Mais tarde, as revoltas contra os franceses, e sobretudo, a Maria da Fonte e a Patuleia, no século XIX, mantêm o mesmo padrão inorgânico e uma contranarrativa radicalizada que o establishment indignado é obrigado a integrar.
 
No século XX, o colapso, por exemplo, do PSD, em 1994, está ligado ao levantamento popular e bloqueio da Ponte, por causa das portagens.
 
Hoje, a culpa ainda é dos polícias da Esquadra mais próxima ou das assistentes sociais que persistem em não ver os ‘abusos dos ciganos’. 
 
Mais uma vez, a revolta é uma manifestação das classes mais pobres e a sua contranarrativa está a ser ostracizada. Os comentadores fixaram-se em peculiaridades – excessos de linguagem, cinismo, falta de humildade, etc. – e posicionaram os manifestantes fora dos limites da sociedade aceitável: o manifestante ou o ativista é sempre visto como fora-da-lei, um intruso que não deseja participar do ‘contrato social’ vagamente definido. É esse o sentido da expulsão de Joacine do Livre, mas é também o da narrativa dominante contra Rui Pinto. 
 
Como previu Page, «os poderes dominantes sempre procurarão retratar os ativistas como figuras não integradas e perigosas.
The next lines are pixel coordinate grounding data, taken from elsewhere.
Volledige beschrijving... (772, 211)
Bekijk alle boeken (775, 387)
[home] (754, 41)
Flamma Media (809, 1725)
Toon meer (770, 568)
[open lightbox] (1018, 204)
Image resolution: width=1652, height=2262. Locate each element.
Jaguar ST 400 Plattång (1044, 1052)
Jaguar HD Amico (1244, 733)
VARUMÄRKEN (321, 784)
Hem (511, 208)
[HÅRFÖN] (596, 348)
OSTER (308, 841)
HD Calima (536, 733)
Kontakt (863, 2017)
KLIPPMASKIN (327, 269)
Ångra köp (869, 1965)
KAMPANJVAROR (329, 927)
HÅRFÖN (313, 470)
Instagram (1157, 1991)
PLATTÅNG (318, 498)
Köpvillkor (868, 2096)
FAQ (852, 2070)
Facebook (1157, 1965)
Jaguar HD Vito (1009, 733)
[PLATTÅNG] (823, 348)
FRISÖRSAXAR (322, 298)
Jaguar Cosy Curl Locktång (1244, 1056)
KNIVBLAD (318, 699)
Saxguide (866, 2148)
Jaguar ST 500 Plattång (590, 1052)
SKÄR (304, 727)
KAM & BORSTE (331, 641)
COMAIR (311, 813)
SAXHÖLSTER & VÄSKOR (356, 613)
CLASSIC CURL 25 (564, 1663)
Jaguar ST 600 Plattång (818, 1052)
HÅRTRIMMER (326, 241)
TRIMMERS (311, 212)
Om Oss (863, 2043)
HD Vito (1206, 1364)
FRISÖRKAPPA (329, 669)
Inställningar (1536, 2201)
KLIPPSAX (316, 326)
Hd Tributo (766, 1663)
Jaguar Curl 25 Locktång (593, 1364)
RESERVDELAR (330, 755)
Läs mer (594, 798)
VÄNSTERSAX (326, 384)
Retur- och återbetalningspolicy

Da mesma forma que, ao longo dos anos, os tempos de insurreição são acompanhados por uma fetichização da aplicação da lei e uma crescente disposição para tomar medidas contra essas outras figuras – incluindo os manifestantes». 
 
Hoje, se os jovens e as classes médias emigram em face do mau governo (e o recuo do PSD no IVA da eletricidade só confirma a falta de alternativas políticas), a indignação dos mais pobres, dos que já não podem emigrar, está a crescer nas periferias e pode voltar a escrever a História. 
 
Bem pode o primeiro-ministro classificar a visibilidade dada aos partidos radicais como «subversão da representação democrática expressa na Assembleia da República por esta via mediática». Com as redes sociais a divulgarem as contranarrativas e a Europa sem caminho depois do Brexit, os interesses, o Governo, a oposição e até o Presidente da República, todos parecem estar agora mais vulneráveis.